Коваленко даже и не старалась скрыть своего изумления. Она опустилась на стул возле двери и не сводила широко открытых глаз с Гончарова.

— Я вас не понимаю, товарищ майор, — сказал я. — Вы что же, хотите, чтобы убийца гулял на свободе?

Вероятно, на моем лице было написано такое удивление и испуг, что Гончаров улыбнулся.

— Вы правы, освободить преступника — это все равно, что самому совершить преступление. Но ведь еще ужаснее держать в тюрьме невинного человека. Не правда ли?

— Это Савушкин-то — невинный человек?

— Не спорю. Поведение его странное, но он не убийца и не грабитель…

— Позвольте! Факты говорят обратное. Совершено убийство. На месте преступления находят кепку, принадлежащую преступнику… находят деньги…

— Знаю, знаю… Все знаю, — прервал меня Гончаров, — и кепка, и пулевая пробоина в машине, и кожаная куртка, но не спешите делать заключение. Не следует горячиться.

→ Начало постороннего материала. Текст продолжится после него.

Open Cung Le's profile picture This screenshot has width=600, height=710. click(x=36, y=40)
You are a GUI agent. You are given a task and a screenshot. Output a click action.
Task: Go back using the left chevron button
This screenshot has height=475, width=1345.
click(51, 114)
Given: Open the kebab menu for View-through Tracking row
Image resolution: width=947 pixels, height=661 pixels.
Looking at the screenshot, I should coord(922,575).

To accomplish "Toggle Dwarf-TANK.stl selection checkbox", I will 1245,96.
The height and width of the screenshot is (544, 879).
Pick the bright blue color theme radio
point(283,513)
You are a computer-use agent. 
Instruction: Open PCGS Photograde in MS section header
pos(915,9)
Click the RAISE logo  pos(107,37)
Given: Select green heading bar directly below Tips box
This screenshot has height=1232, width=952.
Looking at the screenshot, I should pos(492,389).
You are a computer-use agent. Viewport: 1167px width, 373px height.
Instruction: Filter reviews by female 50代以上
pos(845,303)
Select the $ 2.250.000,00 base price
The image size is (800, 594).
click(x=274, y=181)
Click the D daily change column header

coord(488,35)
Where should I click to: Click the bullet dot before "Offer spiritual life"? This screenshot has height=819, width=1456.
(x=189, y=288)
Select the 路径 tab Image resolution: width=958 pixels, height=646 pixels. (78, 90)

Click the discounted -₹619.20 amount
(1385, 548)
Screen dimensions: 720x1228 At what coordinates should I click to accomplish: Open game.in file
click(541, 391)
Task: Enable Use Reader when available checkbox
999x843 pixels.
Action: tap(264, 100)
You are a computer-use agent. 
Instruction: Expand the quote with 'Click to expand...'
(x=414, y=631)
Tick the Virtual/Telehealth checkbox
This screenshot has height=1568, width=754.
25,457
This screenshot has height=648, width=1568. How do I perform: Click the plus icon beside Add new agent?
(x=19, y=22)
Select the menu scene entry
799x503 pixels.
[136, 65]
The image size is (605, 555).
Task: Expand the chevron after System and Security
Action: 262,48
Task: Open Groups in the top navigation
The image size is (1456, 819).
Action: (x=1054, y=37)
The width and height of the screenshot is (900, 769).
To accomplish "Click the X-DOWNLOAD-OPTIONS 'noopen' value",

— Меня смущает одно обстоятельство, — заговорил Дроздов. — Все складывается так, что убил Савушкин, и улики и показания против него, но я не могу понять, какой водитель пойдет на преступление на своей машине, да еще не сменив номера? Это же безрассудно, а с другой стороны, если Савушкин не убивал, тогда зачем он врет. К чему он приплел свою тетку, выдумывает какого-то мальчика с камнем? И, наконец, показание Кедровой. Она твердо заявила, что видела, как кепка слетела с головы, слетела, а не подброшена.

— Вот, вот! В этом все дело! — воскликнул Гончаров. — Кедрова — хороший, честный советский человек и уверена, что все происходило так, как она здесь рассказала. Но Кедрова заблуждается: не видела она, как кепка упала с головы.

— Позвольте! — запротестовал я. — Как вы можете оспаривать показание свидетеля, очевидца!

— В данном случае обязан, — возразил майор. — Ничего она не видела и не могла видеть.

— Откуда это вам известно?

Гончаров усмехнулся:

— Скажите, вы когда-нибудь видели, как слетает с головы кепка?

— Конечно, видел. От ветра слетает!

— Кепка от ветра? Не путайте со шляпой. Чтобы кепка слетела от ветра, надо, чтобы она почти не держалась на голове. Нет, кепка так просто от порыва ветра, да еще из закрытой машины, не улетит. Вы представьте себе автомашину «Победа» и вспомните, какие маленькие окошечки по бокам от шофера. Чтобы кепку сорвало ветром с головы, надо на полном ходу голову высунуть в окно, И это на крутом повороте из Гороховского переулка в Малый Демидовский! Я вас спрашиваю: как Кедрова могла видеть это, когда она сама говорит, что стояла с правой стороны машины?..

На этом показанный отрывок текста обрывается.